Direction ->
Copy the data from the line containing "Given: Switch to the Centimeters tab" through the line containing "should pyautogui.click(x=198, y=115).", inclusive, replacing "Centimeters" with "Inches" and leaving everything else unchanged.

Data supplied ->
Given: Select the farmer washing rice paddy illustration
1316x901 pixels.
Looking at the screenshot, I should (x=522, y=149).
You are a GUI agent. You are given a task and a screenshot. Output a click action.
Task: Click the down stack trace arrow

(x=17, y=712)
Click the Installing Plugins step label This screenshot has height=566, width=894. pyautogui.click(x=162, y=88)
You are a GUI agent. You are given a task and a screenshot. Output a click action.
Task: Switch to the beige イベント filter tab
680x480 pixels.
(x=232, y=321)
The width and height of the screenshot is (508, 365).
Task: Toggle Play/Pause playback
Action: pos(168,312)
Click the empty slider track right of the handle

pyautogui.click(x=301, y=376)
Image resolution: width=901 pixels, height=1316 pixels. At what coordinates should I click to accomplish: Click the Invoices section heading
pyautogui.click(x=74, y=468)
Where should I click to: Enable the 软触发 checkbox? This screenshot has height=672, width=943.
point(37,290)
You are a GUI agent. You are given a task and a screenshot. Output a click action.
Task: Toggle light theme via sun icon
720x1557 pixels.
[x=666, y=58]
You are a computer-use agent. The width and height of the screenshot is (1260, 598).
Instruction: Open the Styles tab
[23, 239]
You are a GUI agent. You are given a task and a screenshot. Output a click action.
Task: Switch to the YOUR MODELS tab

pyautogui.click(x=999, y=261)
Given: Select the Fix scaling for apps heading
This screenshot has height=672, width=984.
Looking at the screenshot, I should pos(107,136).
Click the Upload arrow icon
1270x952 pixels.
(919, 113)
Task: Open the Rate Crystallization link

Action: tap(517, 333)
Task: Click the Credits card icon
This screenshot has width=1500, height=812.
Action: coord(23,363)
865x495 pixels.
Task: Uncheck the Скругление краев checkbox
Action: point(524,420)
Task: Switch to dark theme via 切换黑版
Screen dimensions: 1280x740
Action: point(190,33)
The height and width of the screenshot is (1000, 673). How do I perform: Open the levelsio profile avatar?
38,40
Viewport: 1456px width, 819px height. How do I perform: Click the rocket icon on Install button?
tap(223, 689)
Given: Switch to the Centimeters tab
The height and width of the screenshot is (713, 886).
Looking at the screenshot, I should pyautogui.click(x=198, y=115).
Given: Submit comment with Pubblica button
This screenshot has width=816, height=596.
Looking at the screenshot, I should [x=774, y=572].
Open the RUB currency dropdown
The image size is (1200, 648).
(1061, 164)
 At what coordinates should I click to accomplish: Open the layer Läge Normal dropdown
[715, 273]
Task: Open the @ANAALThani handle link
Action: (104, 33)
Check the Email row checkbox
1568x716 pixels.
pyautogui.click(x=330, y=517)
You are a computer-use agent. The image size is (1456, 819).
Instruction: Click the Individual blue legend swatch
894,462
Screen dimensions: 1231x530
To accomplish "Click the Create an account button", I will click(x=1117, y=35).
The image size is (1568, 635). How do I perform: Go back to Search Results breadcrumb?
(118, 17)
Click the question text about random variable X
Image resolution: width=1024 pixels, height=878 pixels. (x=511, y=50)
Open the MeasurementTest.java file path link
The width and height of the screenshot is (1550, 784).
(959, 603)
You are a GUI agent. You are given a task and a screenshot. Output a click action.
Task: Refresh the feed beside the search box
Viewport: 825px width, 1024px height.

Solution to the problem ->
Given: Switch to the Inches tab
The height and width of the screenshot is (713, 886).
Looking at the screenshot, I should pyautogui.click(x=198, y=115).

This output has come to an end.